Stored records
────────────────────

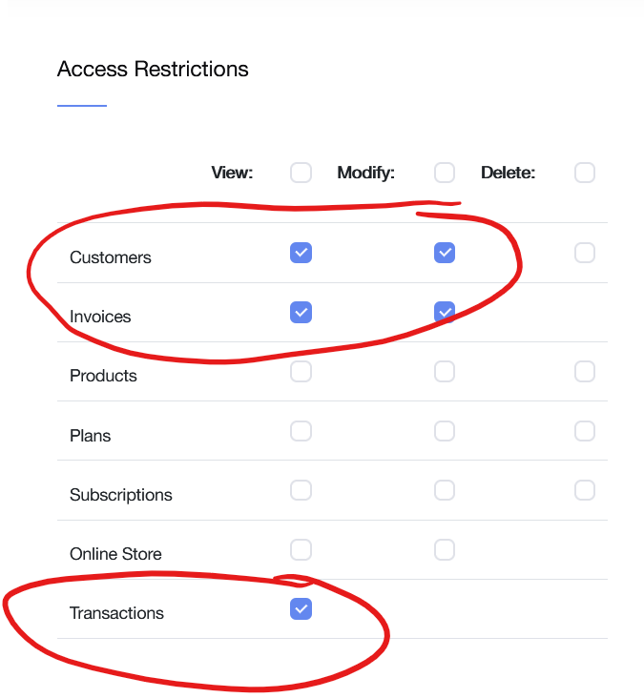The width and height of the screenshot is (644, 698).
Task: Enable View permission for Plans
Action: point(301,431)
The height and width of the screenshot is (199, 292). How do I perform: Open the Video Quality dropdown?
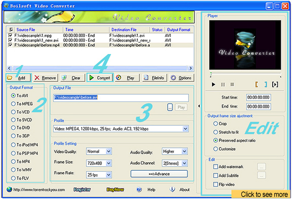pos(108,152)
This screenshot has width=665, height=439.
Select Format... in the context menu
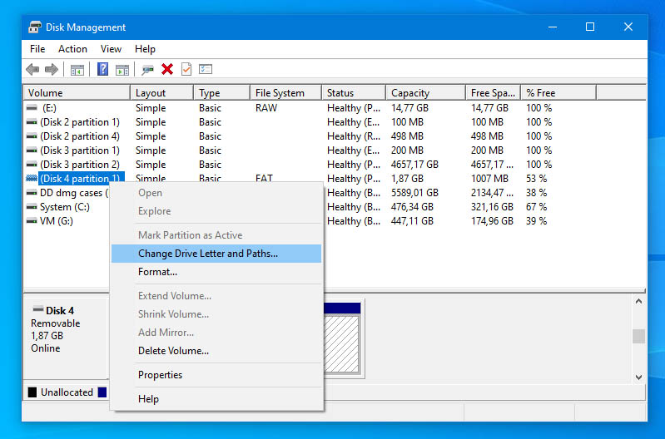coord(157,272)
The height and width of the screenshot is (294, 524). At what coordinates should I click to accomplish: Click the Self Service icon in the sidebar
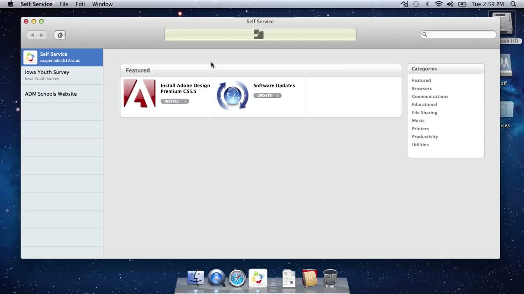point(30,57)
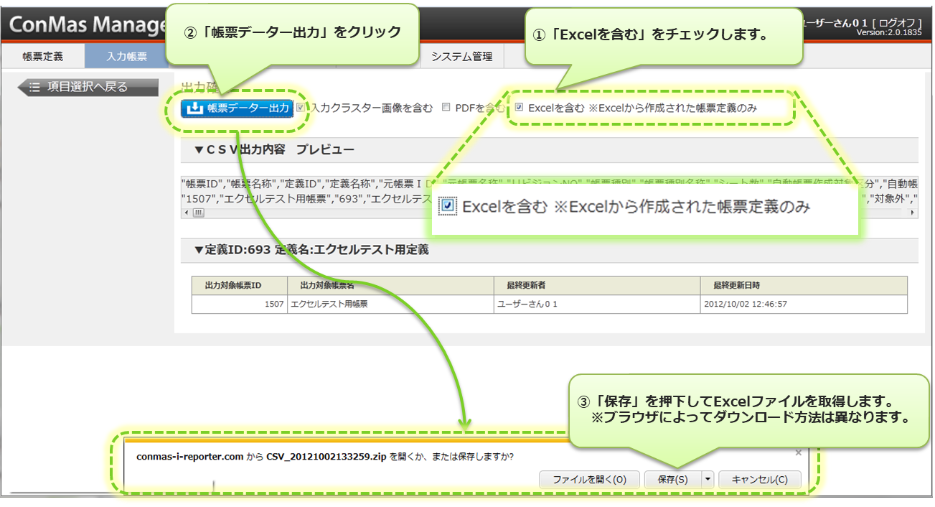Viewport: 935px width, 507px height.
Task: Check the Excelを含む checkbox
Action: (519, 108)
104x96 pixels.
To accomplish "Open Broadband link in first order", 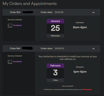I will [17, 25].
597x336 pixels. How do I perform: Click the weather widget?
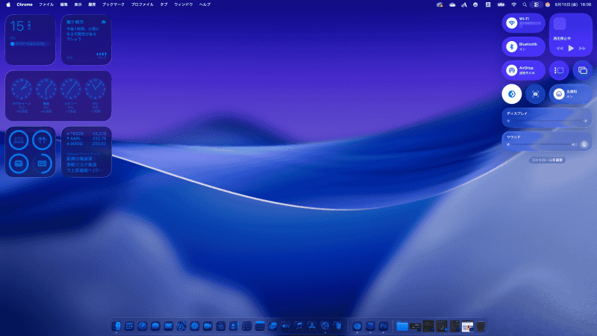coord(86,40)
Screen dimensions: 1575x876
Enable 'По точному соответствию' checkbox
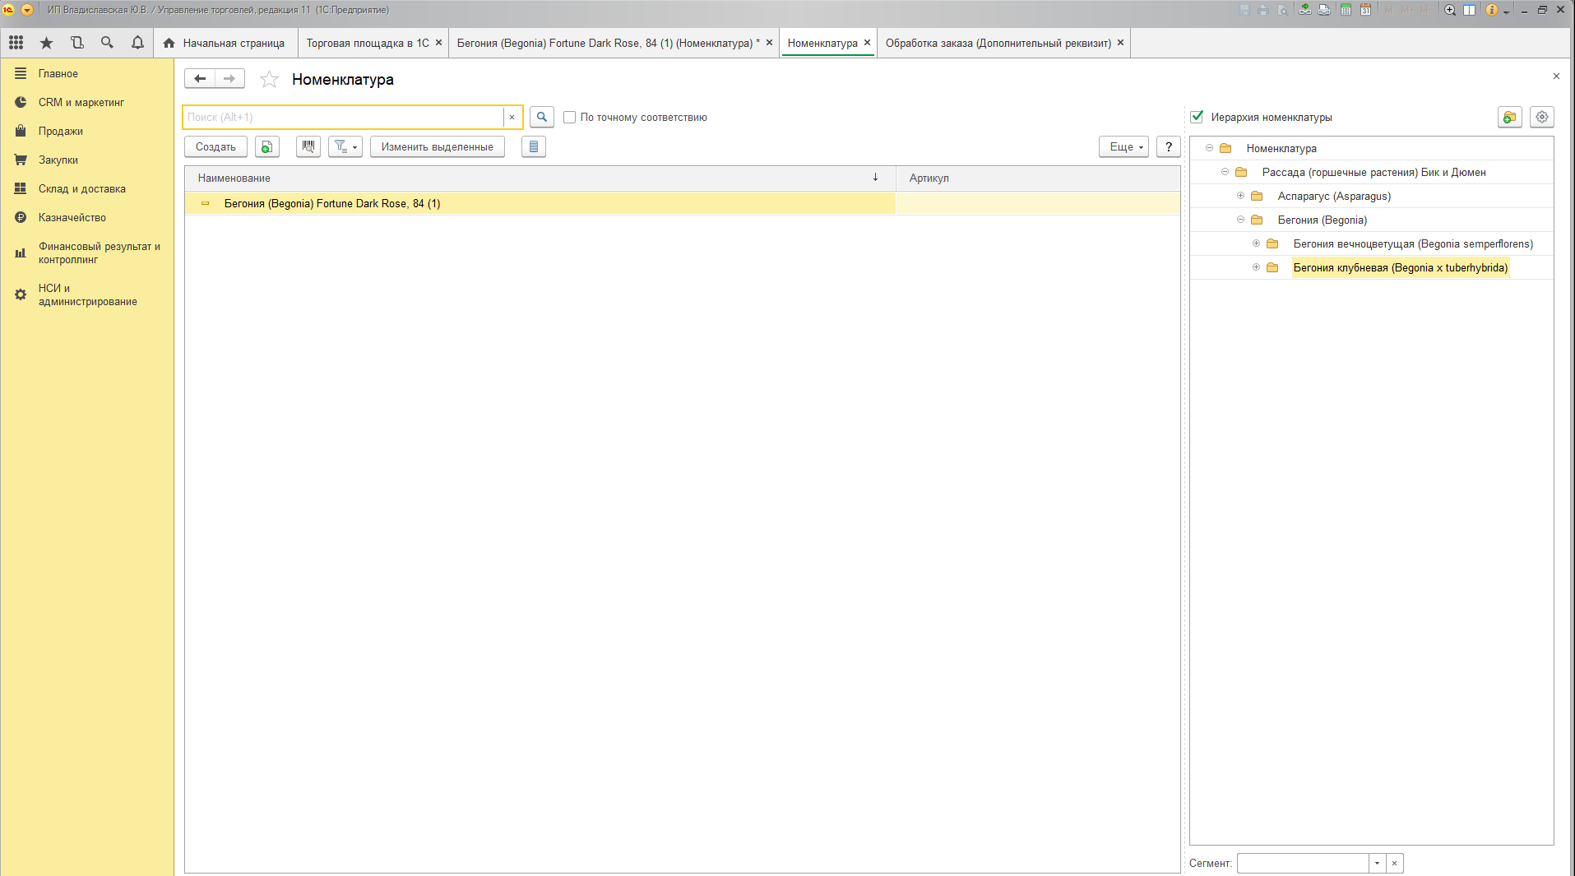[x=569, y=117]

────────────────────

--- PROBLEM DETAILS ---
Set down the lines from the one containing "597x336 pixels. How" through the last line of the records above, both included, exactly as they appear and with no other text. Pictures should not be set down.

--- THE COMPLETED TASK ---
597x336 pixels. How do I perform: Click the weather widget?
coord(86,40)
Screen dimensions: 1575x876
Enable 'По точному соответствию' checkbox
[x=569, y=117]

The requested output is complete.